悪趣で笑む
なんちゃって古文です。
佛教は殆ど理解していません。
間違いがあった場合は指摘してください。
沸舎大門潜るし歩みを止み門見返りて、彼胸に手を置き頭垂れ無言の礼、頭上げ歩む心後悔不知、門の内彼望みし苑不在、荒涼たる苑在るのみ、志在りし日今は何処、彼望みし沸道の心、悟りの意、されど僧房に在りし門徒八正道遠く五戒近し、故に涅槃不見、門徒の意違ひ彼悟りに近づかんとす、門徒彼を見阿呆と罵り笑うのみ、彼流類無く四面楚歌この事なり、彼瞑想を友とし、唯静心とせんとす、されど瞑想不晴、教え乞う大師無し、無為に入りし幾代過ぎしかな、時しも、彼托鉢行いし時、民と言ふ交はし勤修の知れぬ心知る、民は己を知り自然を知る、彼愛しきと心に染む、彼ややむなり、精進し賤の汚れ不交、清水如き心以て、佛陀の如く解脱し輪廻の苦を終ふ、悟りと知るべし、彼僧房の色貧を知り、驕りを知り、僧房に思ひ叶ふ事無し、門外に出ず事思ひ立つ、彼行脚真の行と信を成す、今彼此処に在り。

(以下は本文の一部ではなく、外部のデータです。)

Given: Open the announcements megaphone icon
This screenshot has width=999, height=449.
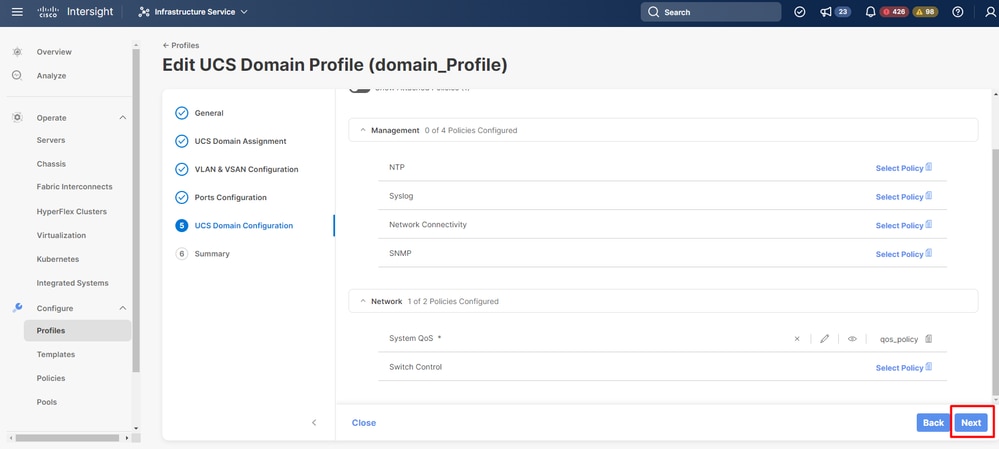Looking at the screenshot, I should (826, 12).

彼行く方無くとも安けく脚軽し、民と語ひ心知れば、彼心震えんを感ず、晴れ知れば雨を知り、雨感ずれば晴れを感ず、自然の流るるがまま、吾身心の流るるがまま、自然の如く瞑想心入り易し、然りければ涅槃容易しと彼思ふなり、されど彼の思量驕り他ならず、彼の行ひ僧房の驕りを知るに似、彼其れ思ひ及ぶも無く、唯驕りに溺れるのみ、人同じなり、人の悪行知り、我が悪行不知、彼解脱を語りし時、佛陀の言に不似、佛陀の心不知、虚在るのみ、されど民有難き言葉と彼に報謝し、寄進多き終わる事無し、彼の笑み終わる事も無し、今は彼賤しむ門徒と変わる処無し、誰笑えず吾身と知るらむ。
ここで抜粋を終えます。